(Short task)
Copy these lines word for word, beginning with the line that contains "You are a GUI" and ending after the line that contains "(x=606, y=746)".

(Rows)

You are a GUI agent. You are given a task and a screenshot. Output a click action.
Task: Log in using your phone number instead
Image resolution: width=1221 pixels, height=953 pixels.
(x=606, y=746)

--

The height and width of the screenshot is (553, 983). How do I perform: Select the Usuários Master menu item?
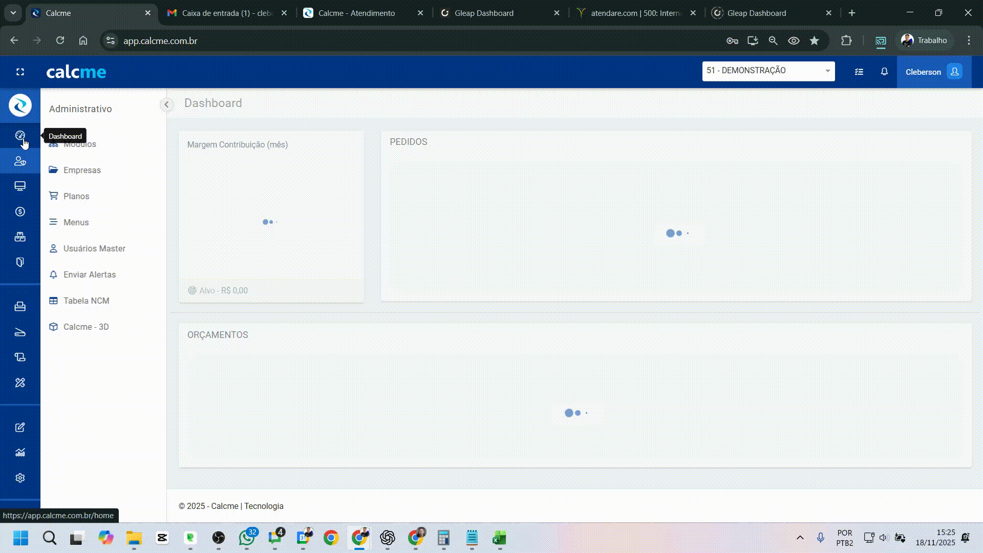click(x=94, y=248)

(Full answer)
You are a GUI agent. You are given a task and a screenshot. Output a click action.
Task: Log in using your phone number instead
Image resolution: width=1221 pixels, height=953 pixels.
(x=606, y=746)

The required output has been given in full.